【米国株式市場】ニューヨーク市場
NYダウ: 24815.04 ▼354.84 (5/31)
NASDAQ: 7453.15 ▼114.57 (5/31)
1.概況
先週末の米国市場はトランプ米政権が6月10日からメキシコからの全輸入品に5%の追加関税を課すと発表したことで貿易摩擦激化への警戒感が高まり大幅反落となりました。123ドル安でスタートしたダウ平均は330ドル近くまで下落した後一旦昼前に190ドル安程度まで持ち直す場面もありましたが、午後に再び下げ幅を広げると結局354ドル安の24,815ドルと安値圏で取引を終えています。また、ハイテク株比率が高いナスダック総合株価指数も114ポイント安の7,453ポイントとなりました。
2.経済指標等
4月の米個人消費支出(PCE)は前月比0.3%増となり市場予想を上回りました。変動の激しい食品とエネルギーを除いたPCEコアデフレータは前年同月比1.6%上昇し市場予想と一致しています。米個人所得は前月比0.5%増となっています。また、5月の米シカゴ購買部協会景気指数(PMI)は54.2と前月から上昇し市場予想も上回りました。一方で5月の米ミシガン大学消費者態度指数確報値は100.0と速報値から下方修正され市場予想も下回りました。
3.業種別動向
業種別S&P500株価指数は全11業種のうち9業種が下げ、コミュニケーション・サービスが2%余り下落したほか、エネルギーと情報技術も1%台後半の下げとなりました。一方で不動産と公益事業が上げています。
4.個別銘柄動向
ベライゾン・コミュニケーションズ(VZ)が4%を超える下げとなりダウ平均構成銘柄で下落率トップとなりました。また、ダウ平均構成銘柄ではダウ(DOW)も3%以上下げたほか、シスコシステムズ(CSCO)とゴールドマン・サックス(GS)、ナイキ(NKE)、ウォルグリーン・ブーツ・アライアンス(WBA)、ボーイング(BA)、プロクター・アンド・ギャンブル(PG)も2%以上下げています。

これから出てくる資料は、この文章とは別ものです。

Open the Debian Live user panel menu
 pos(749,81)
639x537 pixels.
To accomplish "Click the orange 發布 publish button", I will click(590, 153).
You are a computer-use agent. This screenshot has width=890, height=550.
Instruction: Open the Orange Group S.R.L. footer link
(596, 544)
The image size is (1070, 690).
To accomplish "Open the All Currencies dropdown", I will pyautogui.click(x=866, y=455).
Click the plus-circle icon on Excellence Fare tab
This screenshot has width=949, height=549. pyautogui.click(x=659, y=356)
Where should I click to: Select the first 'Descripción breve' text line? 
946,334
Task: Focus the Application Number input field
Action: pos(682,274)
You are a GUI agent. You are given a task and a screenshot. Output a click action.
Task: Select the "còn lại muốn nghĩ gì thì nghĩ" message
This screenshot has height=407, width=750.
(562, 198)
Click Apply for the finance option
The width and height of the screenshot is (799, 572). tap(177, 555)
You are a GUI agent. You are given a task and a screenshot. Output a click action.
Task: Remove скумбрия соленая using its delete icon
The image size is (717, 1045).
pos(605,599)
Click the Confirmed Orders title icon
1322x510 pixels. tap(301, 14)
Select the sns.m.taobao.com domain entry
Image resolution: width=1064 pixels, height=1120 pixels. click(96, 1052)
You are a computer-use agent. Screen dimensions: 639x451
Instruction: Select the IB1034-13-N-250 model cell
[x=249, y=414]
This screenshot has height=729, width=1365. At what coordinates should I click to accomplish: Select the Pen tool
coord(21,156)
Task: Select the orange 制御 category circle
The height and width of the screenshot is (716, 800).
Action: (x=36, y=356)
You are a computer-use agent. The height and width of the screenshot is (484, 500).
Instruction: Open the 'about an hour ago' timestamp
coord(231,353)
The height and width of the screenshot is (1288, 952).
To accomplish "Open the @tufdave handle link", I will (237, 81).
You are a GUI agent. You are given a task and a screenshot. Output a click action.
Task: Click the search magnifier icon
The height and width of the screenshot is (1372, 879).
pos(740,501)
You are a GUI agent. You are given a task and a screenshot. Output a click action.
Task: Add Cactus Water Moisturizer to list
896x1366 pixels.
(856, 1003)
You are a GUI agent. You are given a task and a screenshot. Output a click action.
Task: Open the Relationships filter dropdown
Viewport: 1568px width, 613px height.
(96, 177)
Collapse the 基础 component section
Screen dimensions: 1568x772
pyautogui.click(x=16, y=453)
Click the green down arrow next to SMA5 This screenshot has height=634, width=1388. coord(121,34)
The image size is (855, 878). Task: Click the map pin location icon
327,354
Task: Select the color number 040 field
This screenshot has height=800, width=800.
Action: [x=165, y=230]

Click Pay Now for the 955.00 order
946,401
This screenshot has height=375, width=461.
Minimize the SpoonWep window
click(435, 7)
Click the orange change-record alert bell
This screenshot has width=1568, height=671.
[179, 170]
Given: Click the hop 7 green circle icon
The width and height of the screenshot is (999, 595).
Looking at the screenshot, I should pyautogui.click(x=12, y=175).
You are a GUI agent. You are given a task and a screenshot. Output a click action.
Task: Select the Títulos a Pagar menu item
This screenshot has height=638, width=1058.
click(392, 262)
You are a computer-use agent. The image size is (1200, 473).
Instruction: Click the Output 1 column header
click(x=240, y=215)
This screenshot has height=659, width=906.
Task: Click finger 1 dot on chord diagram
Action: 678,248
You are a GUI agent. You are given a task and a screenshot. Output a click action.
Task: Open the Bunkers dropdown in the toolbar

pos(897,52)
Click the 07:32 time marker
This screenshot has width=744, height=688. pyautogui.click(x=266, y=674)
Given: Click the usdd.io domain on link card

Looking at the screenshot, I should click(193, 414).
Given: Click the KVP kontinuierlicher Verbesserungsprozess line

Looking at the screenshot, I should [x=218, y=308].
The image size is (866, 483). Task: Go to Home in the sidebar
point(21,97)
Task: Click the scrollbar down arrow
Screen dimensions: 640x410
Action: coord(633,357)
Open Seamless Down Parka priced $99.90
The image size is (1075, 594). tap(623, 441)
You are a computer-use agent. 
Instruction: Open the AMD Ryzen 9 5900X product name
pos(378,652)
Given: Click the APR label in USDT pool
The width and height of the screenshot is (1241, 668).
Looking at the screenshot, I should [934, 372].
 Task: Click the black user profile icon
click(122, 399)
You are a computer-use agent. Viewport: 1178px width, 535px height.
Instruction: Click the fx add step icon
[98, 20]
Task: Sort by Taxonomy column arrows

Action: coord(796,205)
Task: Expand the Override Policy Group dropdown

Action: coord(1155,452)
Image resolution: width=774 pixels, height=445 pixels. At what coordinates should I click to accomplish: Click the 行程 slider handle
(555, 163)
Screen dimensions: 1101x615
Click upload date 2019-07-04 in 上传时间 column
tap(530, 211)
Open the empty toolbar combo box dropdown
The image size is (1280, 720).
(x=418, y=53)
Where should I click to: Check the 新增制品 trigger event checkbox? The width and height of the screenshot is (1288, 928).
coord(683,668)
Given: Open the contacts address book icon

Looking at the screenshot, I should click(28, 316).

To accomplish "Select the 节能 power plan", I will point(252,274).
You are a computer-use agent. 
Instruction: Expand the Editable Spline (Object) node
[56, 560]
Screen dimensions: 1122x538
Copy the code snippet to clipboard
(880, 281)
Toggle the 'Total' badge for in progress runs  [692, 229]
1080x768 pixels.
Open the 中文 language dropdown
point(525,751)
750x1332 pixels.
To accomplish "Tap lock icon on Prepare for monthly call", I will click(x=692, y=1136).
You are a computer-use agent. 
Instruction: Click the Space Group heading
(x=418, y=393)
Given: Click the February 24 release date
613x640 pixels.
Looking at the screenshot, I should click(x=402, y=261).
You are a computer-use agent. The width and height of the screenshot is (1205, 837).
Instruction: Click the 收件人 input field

ダウ平均構成銘柄以外では、自動車をメキシコで生産し米国に輸出しているゼネラル・モーターズ(GM)やフォード・モーター(F)が売られ、ゼネラル・モーターズが4%以上、フォード・モーターが2%以上下げています。メキシコビールのコロナを販売するコンステレーション・ブランズ(STZ)も6%近い下げとなり、メキシコと米国を結ぶ鉄道を運営するカンザスシティー・サザン(KSU)も4%以上下落しています。さらにパソコン大手のデル・テクノロジーズ(DELL)が決算で売上高が市場予想を下回ったことで急落し10%余り下げました。
一方で配車サービス最大手のウーバーテクノロジーズ(UBER)が堅調で1%以上上げています。決算で赤字幅が市場予想を上回りましたが、売上高の伸びが市場予想を上回ったことなどが好感されました。
5.為替・金利等
長期金利は0.09%低い2.12%となりました。ドル円はさらに円高が進み108円台前半で推移しています。
VIEW POINT: 今日の視点
本日の日本市場は一段の円高を受けて下落してのスタートが予想されます。こうしたなか日経平均が節目の20,500円を維持できるかがポイントとなりそうです。